A self-evolving virtual disease biologist developed by GENTEL-lab at Shanghai Jiao Tong University, powered by multi-agent systems and MCP protocol, integrating 600+ bioinformatics tools for automated therapeutic target discovery and molecular mechanism analysis.
Overview#
OriGene is a self-evolving virtual disease biologist developed by GENTEL-lab at Shanghai Jiao Tong University, officially released at the 2025 World Artificial Intelligence Conference (WAIC). The system addresses key challenges in drug discovery: heavy reliance on manual intuition, fragmented data sources, and lengthy analysis cycles.
Core Capabilities#
Intelligent Target Discovery: Automatically integrates 10+ authoritative databases (ChEMBL, PubChem, OpenTargets, NCBI, TCGA, DepMap, etc.) for target screening, ranking, and validation.

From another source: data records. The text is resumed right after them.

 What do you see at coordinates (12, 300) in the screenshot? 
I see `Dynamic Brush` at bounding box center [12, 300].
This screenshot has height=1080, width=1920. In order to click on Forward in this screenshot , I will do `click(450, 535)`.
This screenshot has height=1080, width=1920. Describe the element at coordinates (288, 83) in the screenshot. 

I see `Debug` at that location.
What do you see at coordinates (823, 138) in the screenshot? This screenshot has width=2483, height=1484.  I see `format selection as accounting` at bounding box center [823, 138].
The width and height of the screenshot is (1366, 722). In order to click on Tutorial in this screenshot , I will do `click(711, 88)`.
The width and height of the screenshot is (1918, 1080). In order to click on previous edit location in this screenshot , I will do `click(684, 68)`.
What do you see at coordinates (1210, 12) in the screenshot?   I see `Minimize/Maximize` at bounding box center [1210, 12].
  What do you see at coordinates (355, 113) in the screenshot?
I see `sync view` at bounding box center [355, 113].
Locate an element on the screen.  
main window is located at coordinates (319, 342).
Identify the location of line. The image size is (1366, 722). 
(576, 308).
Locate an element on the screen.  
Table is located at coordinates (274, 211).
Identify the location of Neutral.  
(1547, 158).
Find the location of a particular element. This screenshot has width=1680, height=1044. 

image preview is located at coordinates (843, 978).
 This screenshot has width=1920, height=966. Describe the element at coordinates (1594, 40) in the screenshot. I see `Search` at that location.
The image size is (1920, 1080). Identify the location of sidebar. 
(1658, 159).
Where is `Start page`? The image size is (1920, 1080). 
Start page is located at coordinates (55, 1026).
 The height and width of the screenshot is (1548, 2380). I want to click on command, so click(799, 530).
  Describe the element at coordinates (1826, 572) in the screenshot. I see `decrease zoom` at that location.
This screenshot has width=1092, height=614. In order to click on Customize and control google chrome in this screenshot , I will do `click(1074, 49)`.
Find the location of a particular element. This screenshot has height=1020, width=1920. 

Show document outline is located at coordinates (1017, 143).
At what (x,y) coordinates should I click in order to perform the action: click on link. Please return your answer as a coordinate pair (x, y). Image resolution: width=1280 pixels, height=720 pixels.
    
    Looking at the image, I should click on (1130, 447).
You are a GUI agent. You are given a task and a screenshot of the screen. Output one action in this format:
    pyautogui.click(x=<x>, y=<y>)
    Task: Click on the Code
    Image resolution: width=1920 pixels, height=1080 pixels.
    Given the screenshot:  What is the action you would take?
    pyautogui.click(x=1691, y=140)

Self-Evolving Multi-Agent Architecture: Features self-learning and iterative optimization capabilities, supporting multi-step reasoning for complex biological problems while simulating human biologist research workflows.
Mechanism-Guided Analysis: Performs deep reasoning based on biological mechanism pathways rather than simple keyword matching, generating analysis reports with evidence chains.
Native MCP Protocol Support: Enables standardized invocation of 600+ bioinformatics tools (BLAST, ClustalW, etc.) through the OrigeneMCP server.
System Architecture#
Adopts master-slave MCP architecture:
- Main Application: Handles user interaction, task planning, agent scheduling, and report generation
- OrigeneMCP Server: Independent microservice encapsulating bioinformatics tools and database access logic
Supports multiple LLM backends (OpenAI, DeepSeek, CloseAI, etc.) for model-agnostic deployment.
Use Cases#
- Target screening and validation in early-stage drug discovery
- Molecular mechanism analysis for complex diseases
- Comprehensive biomedical literature Q&A and knowledge graph construction
- Clinical trial support and target-related trial information queries
Deployment#
Requirements: Docker Engine 20.10+ or Python 3.13+
Quick Start:
git clone https://github.com/GENTEL-lab/OriGene.git
cd OriGene
./setup.sh
Running Modes:
- Interactive:
make start - Quick Research:
make quick QUERY="your question" - Detailed Report:
make detailed QUERY="your query"
TRQA Benchmark#
Includes TRQA (Therapeutic Research Question Answering) benchmark with 1,921 expert-level questions for evaluating biomedical AI agent performance across literature selection, database queries, and short-answer formats.
Development Team#
GENTEL-lab (Shanghai Jiao Tong University), with fully open-source codebase and benchmarks.